A reportagem da Agência Folha visitou o assentamento nos dias 16 e 17 de dezembro. Encontrou relatos que denunciam a situação precária em que vivem as cerca de 4.800 pessoas do projeto.
"Nós só vivemos de migalhas", diz Aparecido Juliano da Silva, 62, um dos coordenadores dos assentados ligados à CUT, que divide o assentamento Itamarati com outros três grupos: MST, Fetagri (Federação dos Trabalhadores na Agricultura) e ex-funcionários da fazenda de Olacyr.
Aparecido e outros 150 assentados passam por uma situação insólita: eles estão trabalhando como bóias-frias na própria área que, por falta de financiamento, foi arrendada por uma empresa produtora de sementes. Por uma jornada de nove horas, os assentados recebem R$ 15. É a única fonte de renda desses assentados.

RS e AC
A meta de assentar 10 mil famílias de sem-terra, proposta em 1998 pelo candidato do PT ao governo gaúcho, Olívio Dutra, não foi atingida em quatro anos -foram assentadas 5.353 famílias.
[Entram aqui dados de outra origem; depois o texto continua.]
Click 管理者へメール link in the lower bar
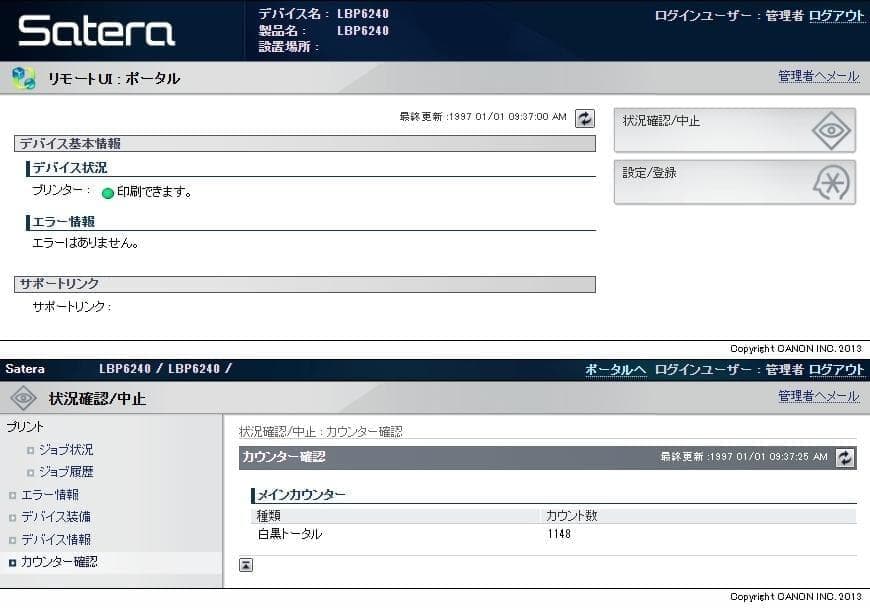The height and width of the screenshot is (608, 870). pos(818,397)
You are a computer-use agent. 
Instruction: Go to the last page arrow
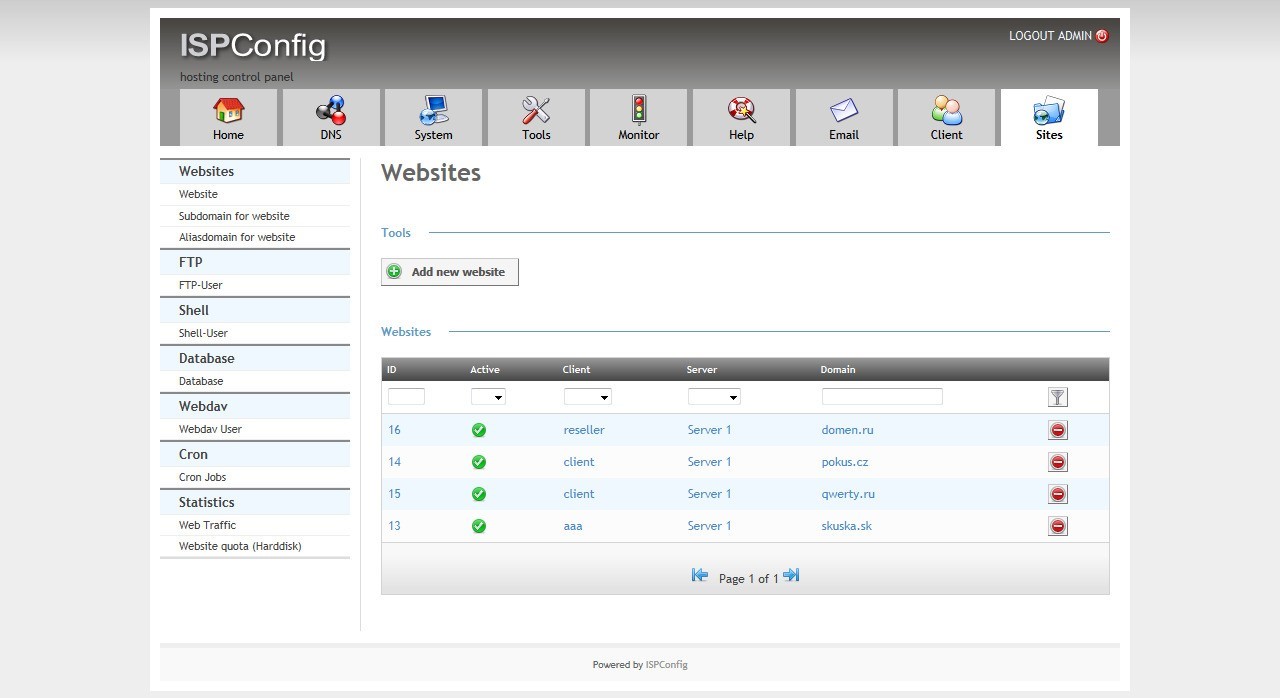(x=791, y=575)
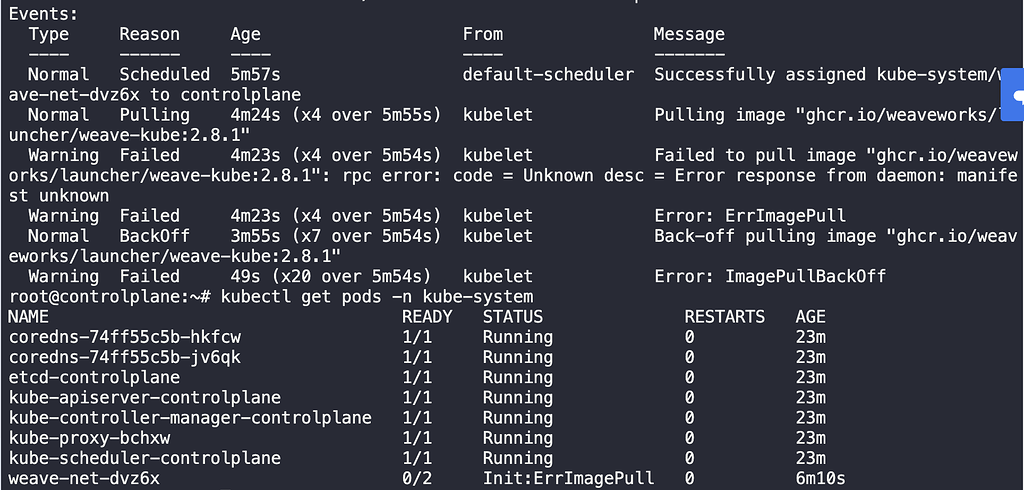Viewport: 1024px width, 490px height.
Task: Click the coredns-74ff55c5b-hkfcw pod name
Action: (125, 337)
Mesmo assim, o MST avalia a atuação como boa, pela qualidade dos assentamentos.
O governo admite que a meta não foi cumprida, mas ressalta que priorizou a qualidade em vez da quantidade. ""Os assentamentos nos 20 anos anteriores foram feitos em cima das terras dos índios e de banhados. Nós assentamos milhares de famílias em locais com infra-estrutura, assistência técnica e produção", informou Olívio Dutra, via assessoria.
A Farsul (Federação da Agricultura do Rio Grande do Sul), integrada pelos proprietários rurais, é crítica ao governo petista. Diz que houve "permissividade" com os sem-terra, segundo o presidente da entidade, Carlos Sperotto.
Na visão da Farsul, o governo de Olívio tomou partido do MST, e a ausência de repressão às invasões fez com que elas aumentassem.
Já no Acre, governado pelo reeleito Jorge Viana, só neste ano foi criado um instituto para a questão da terra, que está em estruturação. Até o momento, não há críticas muito profundas sobre a atuação estadual na área fundiária -até porque ela até agora tem sido concentrada pela União.